The three real drivers
1. Gluten development
Open crumb requires very strong gluten. Without it, the bubbles can't grow large without bursting.
Ways to maximize:
- Use bread flour or higher (12%+ protein)
- Long autolyse (1–2 hours)
- Add levain after autolyse
- 4–6 sets of folds during early bulk
- Lamination at the second fold
2. Long, slow bulk fermentation
You need yeast to produce big bubbles, but slowly. Fast bulk = small uniform crumb.
- Aim for 70°F dough temperature, not 78°F
- Bulk for 5–7 hours, not 3–4
- Look for 70–80% rise, not just 30–50%
3. Gentle shaping
Aggressive shaping deflates the bubbles you've built.
- Use a single, light shape
- Skip the pre-shape if your dough is already structured
- Don't degas during transfer to basket
- Use minimal flour on the work surface
Where hydration actually fits
Open crumb requires enough water to make a slack dough — but not so much it can't hold structure.
For most bread flours: 75–80% hydration is the sweet spot. Higher than 82% and you're fighting the dough; lower than 72% and the crumb tightens.

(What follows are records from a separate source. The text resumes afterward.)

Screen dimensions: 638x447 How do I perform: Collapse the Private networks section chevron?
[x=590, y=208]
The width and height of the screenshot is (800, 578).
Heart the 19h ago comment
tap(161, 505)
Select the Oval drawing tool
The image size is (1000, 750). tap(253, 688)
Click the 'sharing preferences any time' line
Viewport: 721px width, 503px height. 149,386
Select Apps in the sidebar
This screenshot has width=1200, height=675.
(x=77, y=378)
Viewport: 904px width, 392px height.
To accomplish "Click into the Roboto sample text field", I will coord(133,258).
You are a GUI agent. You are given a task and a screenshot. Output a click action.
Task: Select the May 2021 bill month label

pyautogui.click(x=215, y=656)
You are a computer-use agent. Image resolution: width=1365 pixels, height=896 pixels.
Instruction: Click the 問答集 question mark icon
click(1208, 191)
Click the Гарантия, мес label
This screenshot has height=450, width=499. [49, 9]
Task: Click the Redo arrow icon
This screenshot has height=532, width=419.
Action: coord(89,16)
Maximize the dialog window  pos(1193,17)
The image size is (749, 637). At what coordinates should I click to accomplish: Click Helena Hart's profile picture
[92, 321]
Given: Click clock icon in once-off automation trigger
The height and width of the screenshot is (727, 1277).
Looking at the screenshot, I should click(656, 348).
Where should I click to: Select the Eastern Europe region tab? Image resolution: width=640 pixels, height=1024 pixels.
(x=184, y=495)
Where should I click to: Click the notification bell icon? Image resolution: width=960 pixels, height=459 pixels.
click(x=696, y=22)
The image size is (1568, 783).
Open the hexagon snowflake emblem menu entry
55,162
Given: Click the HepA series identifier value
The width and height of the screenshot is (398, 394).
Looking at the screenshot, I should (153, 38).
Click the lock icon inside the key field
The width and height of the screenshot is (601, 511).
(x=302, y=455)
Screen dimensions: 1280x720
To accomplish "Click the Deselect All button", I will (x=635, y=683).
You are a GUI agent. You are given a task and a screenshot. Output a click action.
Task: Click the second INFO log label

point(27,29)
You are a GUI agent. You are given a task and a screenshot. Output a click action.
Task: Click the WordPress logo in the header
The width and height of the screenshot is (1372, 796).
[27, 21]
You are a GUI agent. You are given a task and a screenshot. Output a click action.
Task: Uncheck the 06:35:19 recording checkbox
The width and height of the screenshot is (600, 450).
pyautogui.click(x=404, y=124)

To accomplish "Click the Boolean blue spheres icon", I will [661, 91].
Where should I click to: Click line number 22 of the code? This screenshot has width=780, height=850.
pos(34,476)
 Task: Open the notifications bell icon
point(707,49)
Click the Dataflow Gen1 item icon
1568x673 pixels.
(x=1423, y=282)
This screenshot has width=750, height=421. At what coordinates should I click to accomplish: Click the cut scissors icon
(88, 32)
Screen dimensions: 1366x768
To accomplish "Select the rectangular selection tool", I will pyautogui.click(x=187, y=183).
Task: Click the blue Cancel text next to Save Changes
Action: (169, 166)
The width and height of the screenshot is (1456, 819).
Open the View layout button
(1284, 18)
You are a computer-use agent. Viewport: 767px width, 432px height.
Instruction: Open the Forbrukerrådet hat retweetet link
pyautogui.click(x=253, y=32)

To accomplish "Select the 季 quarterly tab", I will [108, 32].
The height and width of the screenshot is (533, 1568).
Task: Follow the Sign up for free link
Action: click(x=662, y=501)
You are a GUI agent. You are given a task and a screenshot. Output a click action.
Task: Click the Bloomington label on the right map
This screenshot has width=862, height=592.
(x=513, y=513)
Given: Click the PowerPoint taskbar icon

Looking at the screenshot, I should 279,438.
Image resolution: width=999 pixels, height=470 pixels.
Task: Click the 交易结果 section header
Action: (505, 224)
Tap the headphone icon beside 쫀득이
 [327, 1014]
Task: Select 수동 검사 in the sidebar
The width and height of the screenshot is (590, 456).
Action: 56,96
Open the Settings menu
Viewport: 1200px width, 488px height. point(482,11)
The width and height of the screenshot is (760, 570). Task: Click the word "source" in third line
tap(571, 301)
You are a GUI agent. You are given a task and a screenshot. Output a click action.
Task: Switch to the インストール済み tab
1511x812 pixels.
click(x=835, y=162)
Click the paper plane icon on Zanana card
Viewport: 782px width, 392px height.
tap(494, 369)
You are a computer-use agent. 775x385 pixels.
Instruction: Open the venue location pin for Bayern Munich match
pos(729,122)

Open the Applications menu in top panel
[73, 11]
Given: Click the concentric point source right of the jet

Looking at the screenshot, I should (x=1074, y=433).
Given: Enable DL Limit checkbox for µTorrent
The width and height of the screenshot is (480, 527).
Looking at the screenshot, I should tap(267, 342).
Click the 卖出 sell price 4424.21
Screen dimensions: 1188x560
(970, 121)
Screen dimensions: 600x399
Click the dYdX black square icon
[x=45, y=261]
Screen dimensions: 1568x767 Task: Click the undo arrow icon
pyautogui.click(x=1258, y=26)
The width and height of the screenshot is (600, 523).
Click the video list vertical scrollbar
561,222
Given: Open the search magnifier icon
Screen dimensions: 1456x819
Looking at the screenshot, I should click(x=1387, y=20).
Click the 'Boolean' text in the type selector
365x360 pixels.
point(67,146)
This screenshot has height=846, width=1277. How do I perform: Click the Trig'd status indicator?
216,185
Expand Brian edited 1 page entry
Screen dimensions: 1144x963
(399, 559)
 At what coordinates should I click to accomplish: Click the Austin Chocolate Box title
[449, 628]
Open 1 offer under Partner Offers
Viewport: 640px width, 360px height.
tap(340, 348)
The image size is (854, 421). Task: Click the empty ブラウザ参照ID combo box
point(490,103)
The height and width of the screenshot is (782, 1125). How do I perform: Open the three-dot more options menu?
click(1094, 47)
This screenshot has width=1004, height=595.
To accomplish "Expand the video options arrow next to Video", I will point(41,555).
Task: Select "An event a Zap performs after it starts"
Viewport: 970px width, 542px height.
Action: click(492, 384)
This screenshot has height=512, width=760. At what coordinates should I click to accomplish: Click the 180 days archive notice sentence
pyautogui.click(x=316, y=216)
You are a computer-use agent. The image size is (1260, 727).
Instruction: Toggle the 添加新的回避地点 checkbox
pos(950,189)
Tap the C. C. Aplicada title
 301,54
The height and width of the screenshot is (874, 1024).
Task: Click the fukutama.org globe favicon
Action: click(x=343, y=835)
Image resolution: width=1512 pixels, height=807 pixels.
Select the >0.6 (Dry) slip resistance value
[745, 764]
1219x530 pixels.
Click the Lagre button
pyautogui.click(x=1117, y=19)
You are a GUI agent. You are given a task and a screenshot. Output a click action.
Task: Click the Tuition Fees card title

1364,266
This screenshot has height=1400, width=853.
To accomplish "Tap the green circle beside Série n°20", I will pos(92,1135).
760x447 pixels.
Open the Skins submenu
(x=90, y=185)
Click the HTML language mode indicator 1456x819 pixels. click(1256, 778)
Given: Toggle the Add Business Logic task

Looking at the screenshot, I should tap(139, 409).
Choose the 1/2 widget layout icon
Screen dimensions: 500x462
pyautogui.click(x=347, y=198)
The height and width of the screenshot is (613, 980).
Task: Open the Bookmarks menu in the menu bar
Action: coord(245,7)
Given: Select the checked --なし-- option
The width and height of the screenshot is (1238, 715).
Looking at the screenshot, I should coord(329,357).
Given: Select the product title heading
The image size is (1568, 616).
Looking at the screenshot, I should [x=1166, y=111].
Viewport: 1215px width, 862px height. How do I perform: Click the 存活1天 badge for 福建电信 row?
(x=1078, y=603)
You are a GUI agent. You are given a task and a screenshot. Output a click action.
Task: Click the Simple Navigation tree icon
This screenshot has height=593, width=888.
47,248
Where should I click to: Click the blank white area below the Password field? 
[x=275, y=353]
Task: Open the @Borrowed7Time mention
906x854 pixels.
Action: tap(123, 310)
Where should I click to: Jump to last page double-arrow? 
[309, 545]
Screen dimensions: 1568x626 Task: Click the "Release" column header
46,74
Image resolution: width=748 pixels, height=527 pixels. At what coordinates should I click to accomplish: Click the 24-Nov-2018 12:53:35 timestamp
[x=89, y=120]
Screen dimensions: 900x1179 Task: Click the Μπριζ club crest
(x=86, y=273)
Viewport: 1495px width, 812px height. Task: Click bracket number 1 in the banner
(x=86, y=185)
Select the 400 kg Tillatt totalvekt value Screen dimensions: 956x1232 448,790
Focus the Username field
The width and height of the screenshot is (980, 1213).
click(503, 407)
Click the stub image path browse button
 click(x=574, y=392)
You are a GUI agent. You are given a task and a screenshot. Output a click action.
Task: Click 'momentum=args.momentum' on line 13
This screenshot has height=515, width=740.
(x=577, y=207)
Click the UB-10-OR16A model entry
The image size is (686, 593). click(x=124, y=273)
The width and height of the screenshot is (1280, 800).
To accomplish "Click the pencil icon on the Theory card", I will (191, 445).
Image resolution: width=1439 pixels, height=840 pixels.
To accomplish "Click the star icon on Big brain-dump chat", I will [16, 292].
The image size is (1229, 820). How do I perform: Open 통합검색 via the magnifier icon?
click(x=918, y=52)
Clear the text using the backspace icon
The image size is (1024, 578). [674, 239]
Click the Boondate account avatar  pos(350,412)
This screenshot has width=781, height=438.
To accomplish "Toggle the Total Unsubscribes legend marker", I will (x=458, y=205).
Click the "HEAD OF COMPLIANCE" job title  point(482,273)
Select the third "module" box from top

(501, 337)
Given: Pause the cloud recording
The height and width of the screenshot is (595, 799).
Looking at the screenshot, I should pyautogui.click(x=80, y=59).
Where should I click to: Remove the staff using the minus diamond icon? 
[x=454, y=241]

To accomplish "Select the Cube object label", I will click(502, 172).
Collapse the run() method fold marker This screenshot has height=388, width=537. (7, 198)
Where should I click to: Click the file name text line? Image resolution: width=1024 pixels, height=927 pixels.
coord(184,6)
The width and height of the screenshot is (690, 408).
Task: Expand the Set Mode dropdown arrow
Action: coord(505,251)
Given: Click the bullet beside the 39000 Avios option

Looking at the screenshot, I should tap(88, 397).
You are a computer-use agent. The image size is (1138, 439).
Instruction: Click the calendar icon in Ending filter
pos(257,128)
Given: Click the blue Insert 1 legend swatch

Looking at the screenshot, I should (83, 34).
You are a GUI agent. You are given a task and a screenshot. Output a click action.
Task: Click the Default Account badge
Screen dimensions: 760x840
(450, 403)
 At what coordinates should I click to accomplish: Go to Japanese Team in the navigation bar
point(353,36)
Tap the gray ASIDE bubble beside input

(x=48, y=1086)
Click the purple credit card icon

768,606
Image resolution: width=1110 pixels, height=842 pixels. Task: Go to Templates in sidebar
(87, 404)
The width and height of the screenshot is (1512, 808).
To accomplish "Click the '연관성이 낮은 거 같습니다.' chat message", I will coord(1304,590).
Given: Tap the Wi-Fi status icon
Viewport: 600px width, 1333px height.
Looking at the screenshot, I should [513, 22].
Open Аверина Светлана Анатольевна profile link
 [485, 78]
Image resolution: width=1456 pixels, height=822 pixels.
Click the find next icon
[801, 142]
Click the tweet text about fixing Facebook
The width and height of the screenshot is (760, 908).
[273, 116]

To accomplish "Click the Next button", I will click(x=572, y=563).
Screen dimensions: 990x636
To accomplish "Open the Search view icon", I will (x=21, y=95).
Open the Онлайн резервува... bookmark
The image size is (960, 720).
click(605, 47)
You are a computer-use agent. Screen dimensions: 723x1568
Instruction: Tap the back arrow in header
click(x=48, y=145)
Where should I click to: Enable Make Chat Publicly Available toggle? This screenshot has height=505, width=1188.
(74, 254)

If you want to go higher than 80%, use:
- High-protein bread flour (13%+)
- Long autolyse (2+ hours)
- A small amount of vital wheat gluten (1–2%)
The lamination step
The single biggest open-crumb upgrade: add a lamination step after the first fold.
How:
- Wet your work surface
- Tip the dough out
- Stretch it into a thin sheet, as wide as you can without tearing
- Fold like a letter (thirds), then fold the ends in
- Return to the bulk container
This builds extreme extension, which lets large bubbles form during fermentation.
A test recipe
To benchmark your open crumb:
- 500g bread flour (12% protein)
- 380g water (76%)
- 100g active starter (20%)
- 10g salt (2%)
Method:
- Autolyse 1 hour
- Add starter, mix, rest 30 min
- Add salt, mix in
- 4 sets of folds, 30 min apart
- Lamination at second fold
- Bulk 5–7 hours at 72°F (look for 70% rise)
- Pre-shape, bench rest 30 min
- Final shape, cold retard 12 hours
- Bake from cold
This produces an open crumb without drowning the dough.
What to look for in the bulk
Open crumb dough at end of bulk should:
- Have visible large bubbles on the surface and through the side of the container
- Jiggle dramatically when shaken
- Be airy and pillowy when you handle it
- Pass the windowpane test easily
If it's slack and gluey, you've gone too far. If it's tight and bouncy, not far enough.
What to look for in the bake
When you cut into the loaf:
- Holes should be irregular but distributed (not concentrated in one section)
- Walls between holes should be thin and glossy
- The crumb should feel light when you press
- No tunneling under the crust
If you see large holes only in the top half: shaping issue.
If you see uniformly small holes: under-fermented or over-mixed.
When to skip open crumb
Open crumb isn't always desirable. Sandwich bread is better with a tighter crumb. Toast holds spread better with smaller holes. Hosting a dinner party where your guests want stuffing? Tight crumb soaks better.
Open crumb is one style. Master it if you want, but don't think it's the only "good" sourdough.
The patient path
Open crumb is a 6-month skill. Most bakers nail it after 50–80 loaves. The biggest improvement comes from doing slow bulk and gentle shaping, not from adding more water.